- Directed by: Murray Fahey
- Written by: Murray Fahey
- Produced by: Murray Fahey
- Starring: Murray Fahey
- Cinematography: Peter Borosh
- Edited by: Brian Kavanagh
- Music by: Frank Strangio
- Production company: Coventry Films
- Release date: 1993;
- Running time: 86 minutes
- Country: Australia
- Language: English

= Get Away, Get Away =

Get Away, Get Away is a 1993 Australian Road Comedy film which was the directorial debut of actor Murray Fahey.

==Plot==
Bank teller Rick Carter (Murray Fahey) gets away for the weekend on the advice of used car salesman Andrew (Glennen C.C. Fahey).
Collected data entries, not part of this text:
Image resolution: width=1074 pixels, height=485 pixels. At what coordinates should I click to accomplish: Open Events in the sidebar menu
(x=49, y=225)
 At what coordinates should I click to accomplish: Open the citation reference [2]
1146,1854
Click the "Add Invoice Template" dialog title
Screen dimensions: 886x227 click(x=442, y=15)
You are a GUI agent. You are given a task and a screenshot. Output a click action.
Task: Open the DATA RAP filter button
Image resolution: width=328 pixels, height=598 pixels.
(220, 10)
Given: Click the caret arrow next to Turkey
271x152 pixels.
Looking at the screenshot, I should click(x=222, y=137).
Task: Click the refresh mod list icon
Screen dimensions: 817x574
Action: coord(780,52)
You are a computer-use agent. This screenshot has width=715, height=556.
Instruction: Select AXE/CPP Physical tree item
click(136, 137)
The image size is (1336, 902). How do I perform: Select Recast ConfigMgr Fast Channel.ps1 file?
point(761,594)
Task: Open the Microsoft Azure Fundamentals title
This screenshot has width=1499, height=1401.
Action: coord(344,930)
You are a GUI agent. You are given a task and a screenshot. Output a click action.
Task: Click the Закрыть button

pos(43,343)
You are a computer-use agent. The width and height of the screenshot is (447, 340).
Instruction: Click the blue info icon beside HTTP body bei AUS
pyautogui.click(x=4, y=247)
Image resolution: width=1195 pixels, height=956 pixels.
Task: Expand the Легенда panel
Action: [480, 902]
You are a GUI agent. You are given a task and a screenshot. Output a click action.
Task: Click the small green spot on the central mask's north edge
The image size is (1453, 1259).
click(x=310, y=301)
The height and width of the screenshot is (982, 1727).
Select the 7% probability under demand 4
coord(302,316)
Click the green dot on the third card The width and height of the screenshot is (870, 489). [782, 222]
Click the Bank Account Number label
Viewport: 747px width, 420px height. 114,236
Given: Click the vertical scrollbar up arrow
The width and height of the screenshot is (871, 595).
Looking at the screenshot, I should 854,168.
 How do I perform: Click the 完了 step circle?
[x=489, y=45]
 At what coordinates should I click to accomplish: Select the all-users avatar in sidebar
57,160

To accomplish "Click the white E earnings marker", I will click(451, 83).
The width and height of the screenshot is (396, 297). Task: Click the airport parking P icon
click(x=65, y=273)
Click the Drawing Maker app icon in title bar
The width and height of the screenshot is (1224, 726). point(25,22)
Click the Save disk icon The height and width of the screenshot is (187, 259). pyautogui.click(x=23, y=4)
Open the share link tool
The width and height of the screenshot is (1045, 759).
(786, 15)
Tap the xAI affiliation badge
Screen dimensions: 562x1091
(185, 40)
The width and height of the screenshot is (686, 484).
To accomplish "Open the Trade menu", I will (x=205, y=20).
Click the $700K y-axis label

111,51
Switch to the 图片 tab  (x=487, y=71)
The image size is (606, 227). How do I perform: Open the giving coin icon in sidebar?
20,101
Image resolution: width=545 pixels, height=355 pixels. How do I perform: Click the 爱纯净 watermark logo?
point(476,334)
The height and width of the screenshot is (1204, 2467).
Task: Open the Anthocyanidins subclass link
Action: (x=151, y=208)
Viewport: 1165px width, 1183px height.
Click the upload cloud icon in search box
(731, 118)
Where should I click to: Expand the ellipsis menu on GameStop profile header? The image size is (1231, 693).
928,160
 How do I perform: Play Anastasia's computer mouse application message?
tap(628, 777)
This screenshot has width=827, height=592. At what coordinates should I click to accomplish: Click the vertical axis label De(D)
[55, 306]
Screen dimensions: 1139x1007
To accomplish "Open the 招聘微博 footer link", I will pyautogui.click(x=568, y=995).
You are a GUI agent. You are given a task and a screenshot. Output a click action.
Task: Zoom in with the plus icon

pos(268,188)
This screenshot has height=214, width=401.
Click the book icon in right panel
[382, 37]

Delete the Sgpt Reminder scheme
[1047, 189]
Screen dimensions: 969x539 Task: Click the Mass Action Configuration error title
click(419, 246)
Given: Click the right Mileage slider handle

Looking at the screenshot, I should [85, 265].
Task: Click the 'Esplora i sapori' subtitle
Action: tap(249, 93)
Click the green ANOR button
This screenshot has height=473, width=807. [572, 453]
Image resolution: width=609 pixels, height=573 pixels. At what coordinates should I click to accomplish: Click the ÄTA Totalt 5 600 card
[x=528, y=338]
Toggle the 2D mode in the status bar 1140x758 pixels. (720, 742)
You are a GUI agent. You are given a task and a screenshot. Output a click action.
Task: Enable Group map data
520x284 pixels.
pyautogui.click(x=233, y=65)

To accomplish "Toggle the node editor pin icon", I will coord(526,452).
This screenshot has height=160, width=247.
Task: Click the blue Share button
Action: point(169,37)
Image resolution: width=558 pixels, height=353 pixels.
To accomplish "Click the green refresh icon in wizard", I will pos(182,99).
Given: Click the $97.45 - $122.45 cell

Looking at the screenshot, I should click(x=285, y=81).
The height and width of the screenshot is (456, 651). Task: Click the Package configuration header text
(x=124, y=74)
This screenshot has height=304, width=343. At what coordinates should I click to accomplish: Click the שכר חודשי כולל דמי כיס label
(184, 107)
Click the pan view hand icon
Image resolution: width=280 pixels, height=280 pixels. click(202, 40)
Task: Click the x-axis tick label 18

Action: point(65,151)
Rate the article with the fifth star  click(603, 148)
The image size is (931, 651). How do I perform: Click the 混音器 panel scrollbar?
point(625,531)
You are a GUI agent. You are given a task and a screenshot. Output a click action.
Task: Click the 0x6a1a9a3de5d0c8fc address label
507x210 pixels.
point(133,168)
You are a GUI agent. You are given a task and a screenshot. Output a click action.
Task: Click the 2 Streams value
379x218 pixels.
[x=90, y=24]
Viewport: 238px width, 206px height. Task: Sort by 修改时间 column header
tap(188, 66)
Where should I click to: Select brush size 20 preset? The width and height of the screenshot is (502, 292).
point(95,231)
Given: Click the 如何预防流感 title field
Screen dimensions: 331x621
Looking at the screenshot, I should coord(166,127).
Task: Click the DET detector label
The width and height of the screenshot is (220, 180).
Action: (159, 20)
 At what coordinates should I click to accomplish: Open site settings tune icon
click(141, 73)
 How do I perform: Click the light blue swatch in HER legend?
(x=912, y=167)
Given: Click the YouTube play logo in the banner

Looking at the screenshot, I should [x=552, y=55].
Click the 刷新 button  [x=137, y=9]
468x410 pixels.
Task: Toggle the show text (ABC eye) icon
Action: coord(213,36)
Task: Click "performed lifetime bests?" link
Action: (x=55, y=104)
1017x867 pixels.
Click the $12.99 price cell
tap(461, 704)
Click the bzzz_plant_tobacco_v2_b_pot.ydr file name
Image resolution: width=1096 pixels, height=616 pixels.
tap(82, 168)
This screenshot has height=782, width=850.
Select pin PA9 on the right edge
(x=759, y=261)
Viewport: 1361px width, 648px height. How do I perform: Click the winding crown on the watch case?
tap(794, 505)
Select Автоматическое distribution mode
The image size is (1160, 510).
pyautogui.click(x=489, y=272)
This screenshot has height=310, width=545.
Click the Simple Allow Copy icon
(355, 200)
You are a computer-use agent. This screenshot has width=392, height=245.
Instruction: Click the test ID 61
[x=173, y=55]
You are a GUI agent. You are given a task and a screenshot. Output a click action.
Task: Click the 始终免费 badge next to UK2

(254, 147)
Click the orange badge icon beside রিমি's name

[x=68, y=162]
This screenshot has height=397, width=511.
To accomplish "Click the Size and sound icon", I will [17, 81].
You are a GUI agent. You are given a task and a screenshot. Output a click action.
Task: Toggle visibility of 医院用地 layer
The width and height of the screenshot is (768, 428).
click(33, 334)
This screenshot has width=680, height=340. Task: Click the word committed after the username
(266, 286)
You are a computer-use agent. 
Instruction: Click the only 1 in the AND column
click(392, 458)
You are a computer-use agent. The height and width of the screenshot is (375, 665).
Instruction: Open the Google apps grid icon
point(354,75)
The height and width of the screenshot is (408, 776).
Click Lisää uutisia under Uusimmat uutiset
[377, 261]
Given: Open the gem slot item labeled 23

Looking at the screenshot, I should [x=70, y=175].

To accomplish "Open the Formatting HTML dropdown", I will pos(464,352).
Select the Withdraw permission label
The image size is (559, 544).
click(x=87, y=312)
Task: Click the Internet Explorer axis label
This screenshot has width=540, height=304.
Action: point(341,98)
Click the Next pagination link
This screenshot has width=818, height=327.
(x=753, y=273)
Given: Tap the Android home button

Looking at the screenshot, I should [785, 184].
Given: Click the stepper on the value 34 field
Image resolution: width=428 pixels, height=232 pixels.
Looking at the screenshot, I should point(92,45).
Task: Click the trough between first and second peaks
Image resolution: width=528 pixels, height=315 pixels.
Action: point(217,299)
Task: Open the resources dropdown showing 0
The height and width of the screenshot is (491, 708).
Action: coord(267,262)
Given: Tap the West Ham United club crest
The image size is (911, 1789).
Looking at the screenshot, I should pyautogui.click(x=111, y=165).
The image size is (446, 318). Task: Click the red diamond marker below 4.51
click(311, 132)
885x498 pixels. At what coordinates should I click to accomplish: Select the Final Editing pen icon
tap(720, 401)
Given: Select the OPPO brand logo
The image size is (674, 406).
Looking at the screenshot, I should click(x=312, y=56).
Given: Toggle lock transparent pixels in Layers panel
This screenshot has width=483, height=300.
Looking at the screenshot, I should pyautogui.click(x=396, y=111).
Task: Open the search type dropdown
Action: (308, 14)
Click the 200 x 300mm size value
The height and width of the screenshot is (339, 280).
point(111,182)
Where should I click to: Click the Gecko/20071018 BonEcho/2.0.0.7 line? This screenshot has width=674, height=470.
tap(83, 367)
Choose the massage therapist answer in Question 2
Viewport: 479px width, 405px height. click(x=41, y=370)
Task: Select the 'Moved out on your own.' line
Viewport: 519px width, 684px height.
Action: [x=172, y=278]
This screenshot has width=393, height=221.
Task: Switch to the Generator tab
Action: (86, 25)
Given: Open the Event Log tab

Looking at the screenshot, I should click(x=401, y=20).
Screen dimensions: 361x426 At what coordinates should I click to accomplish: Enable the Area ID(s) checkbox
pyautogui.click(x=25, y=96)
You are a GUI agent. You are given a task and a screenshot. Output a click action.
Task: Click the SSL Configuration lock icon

He runs into a beautiful French hitchhiker, Suzette (Annie Davies), and some criminals, Carl the Mouth (Ewan Campbell) and Benny the Brain (Ned Manning).

==Cast==
- Murray Fahey as Rick Carter
- Glennen C.C. Fahey as Andrew
- Annie Davies as Suzette
- Ewan Campbell as Carl the Mouth
- Rodd Hibbard as Darren the Cafe
- Ned Manning as Benny the Brain

==Production==
The film was shot in Sydney over two weeks on 16mm from January 1991 to August 1992.

==Release==
It was not released theatrically in Australia but did sell overseas.